#### [What is asked]
Please copy out every line of the data below exactly, with no changes.

— START Excerpted records —

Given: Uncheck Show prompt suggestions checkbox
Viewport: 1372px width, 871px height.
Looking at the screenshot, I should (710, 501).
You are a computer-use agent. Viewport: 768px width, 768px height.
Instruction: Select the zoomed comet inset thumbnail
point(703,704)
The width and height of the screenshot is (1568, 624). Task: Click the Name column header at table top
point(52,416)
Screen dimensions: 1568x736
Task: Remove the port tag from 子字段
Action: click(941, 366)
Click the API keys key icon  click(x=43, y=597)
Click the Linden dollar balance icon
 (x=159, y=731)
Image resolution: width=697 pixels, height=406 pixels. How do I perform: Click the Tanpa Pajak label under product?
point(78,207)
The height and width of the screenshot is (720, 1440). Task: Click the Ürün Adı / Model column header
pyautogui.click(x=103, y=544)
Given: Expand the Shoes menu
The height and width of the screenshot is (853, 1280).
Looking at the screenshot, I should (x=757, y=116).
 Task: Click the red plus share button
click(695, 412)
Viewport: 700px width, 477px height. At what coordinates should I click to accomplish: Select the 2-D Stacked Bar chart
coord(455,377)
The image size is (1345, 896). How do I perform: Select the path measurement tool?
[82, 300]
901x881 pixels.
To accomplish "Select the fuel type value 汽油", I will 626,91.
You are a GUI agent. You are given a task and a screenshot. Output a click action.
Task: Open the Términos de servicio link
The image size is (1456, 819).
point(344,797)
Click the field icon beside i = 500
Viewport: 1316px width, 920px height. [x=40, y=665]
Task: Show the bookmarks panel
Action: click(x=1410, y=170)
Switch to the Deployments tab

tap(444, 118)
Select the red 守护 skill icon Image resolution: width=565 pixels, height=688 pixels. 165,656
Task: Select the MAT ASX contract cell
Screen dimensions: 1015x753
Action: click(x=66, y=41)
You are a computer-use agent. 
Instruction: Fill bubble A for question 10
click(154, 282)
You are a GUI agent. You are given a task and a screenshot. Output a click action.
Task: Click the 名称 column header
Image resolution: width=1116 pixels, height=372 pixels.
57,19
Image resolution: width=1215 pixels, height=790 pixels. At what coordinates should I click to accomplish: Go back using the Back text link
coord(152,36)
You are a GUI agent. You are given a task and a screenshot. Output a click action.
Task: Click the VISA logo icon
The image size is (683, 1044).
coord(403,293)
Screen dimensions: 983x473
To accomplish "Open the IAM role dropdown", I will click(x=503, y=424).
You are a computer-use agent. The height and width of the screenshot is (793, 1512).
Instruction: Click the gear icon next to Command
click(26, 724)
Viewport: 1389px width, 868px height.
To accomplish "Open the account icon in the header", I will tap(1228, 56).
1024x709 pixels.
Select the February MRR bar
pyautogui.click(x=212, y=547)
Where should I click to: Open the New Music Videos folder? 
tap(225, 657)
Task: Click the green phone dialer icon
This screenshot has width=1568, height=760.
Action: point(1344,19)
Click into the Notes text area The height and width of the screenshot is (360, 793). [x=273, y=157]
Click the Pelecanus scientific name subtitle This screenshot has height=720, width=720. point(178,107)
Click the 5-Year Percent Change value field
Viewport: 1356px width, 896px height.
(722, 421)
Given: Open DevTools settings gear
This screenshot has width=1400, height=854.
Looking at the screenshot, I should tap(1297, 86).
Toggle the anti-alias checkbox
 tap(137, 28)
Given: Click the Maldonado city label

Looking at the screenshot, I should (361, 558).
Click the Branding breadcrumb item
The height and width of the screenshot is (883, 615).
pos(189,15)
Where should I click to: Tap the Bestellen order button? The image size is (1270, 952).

— END Excerpted records —

#### [Result of this task]
Given: Uncheck Show prompt suggestions checkbox
Viewport: 1372px width, 871px height.
Looking at the screenshot, I should (710, 501).
You are a computer-use agent. Viewport: 768px width, 768px height.
Instruction: Select the zoomed comet inset thumbnail
point(703,704)
The width and height of the screenshot is (1568, 624). Task: Click the Name column header at table top
point(52,416)
Screen dimensions: 1568x736
Task: Remove the port tag from 子字段
Action: click(941, 366)
Click the API keys key icon  click(x=43, y=597)
Click the Linden dollar balance icon
 (x=159, y=731)
Image resolution: width=697 pixels, height=406 pixels. How do I perform: Click the Tanpa Pajak label under product?
point(78,207)
The height and width of the screenshot is (720, 1440). Task: Click the Ürün Adı / Model column header
pyautogui.click(x=103, y=544)
Given: Expand the Shoes menu
The height and width of the screenshot is (853, 1280).
Looking at the screenshot, I should (x=757, y=116).
 Task: Click the red plus share button
click(695, 412)
Viewport: 700px width, 477px height. At what coordinates should I click to accomplish: Select the 2-D Stacked Bar chart
coord(455,377)
The image size is (1345, 896). How do I perform: Select the path measurement tool?
[82, 300]
901x881 pixels.
To accomplish "Select the fuel type value 汽油", I will 626,91.
You are a GUI agent. You are given a task and a screenshot. Output a click action.
Task: Open the Términos de servicio link
The image size is (1456, 819).
point(344,797)
Click the field icon beside i = 500
Viewport: 1316px width, 920px height. [x=40, y=665]
Task: Show the bookmarks panel
Action: click(x=1410, y=170)
Switch to the Deployments tab

tap(444, 118)
Select the red 守护 skill icon Image resolution: width=565 pixels, height=688 pixels. 165,656
Task: Select the MAT ASX contract cell
Screen dimensions: 1015x753
Action: click(x=66, y=41)
You are a computer-use agent. 
Instruction: Fill bubble A for question 10
click(154, 282)
You are a GUI agent. You are given a task and a screenshot. Output a click action.
Task: Click the 名称 column header
Image resolution: width=1116 pixels, height=372 pixels.
57,19
Image resolution: width=1215 pixels, height=790 pixels. At what coordinates should I click to accomplish: Go back using the Back text link
coord(152,36)
You are a GUI agent. You are given a task and a screenshot. Output a click action.
Task: Click the VISA logo icon
The image size is (683, 1044).
coord(403,293)
Screen dimensions: 983x473
To accomplish "Open the IAM role dropdown", I will click(x=503, y=424).
You are a computer-use agent. The height and width of the screenshot is (793, 1512).
Instruction: Click the gear icon next to Command
click(26, 724)
Viewport: 1389px width, 868px height.
To accomplish "Open the account icon in the header", I will tap(1228, 56).
1024x709 pixels.
Select the February MRR bar
pyautogui.click(x=212, y=547)
Where should I click to: Open the New Music Videos folder? 
tap(225, 657)
Task: Click the green phone dialer icon
This screenshot has width=1568, height=760.
Action: point(1344,19)
Click into the Notes text area The height and width of the screenshot is (360, 793). [x=273, y=157]
Click the Pelecanus scientific name subtitle This screenshot has height=720, width=720. point(178,107)
Click the 5-Year Percent Change value field
Viewport: 1356px width, 896px height.
(722, 421)
Given: Open DevTools settings gear
This screenshot has width=1400, height=854.
Looking at the screenshot, I should tap(1297, 86).
Toggle the anti-alias checkbox
 tap(137, 28)
Given: Click the Maldonado city label

Looking at the screenshot, I should (361, 558).
Click the Branding breadcrumb item
The height and width of the screenshot is (883, 615).
pos(189,15)
Where should I click to: Tap the Bestellen order button? The image size is (1270, 952).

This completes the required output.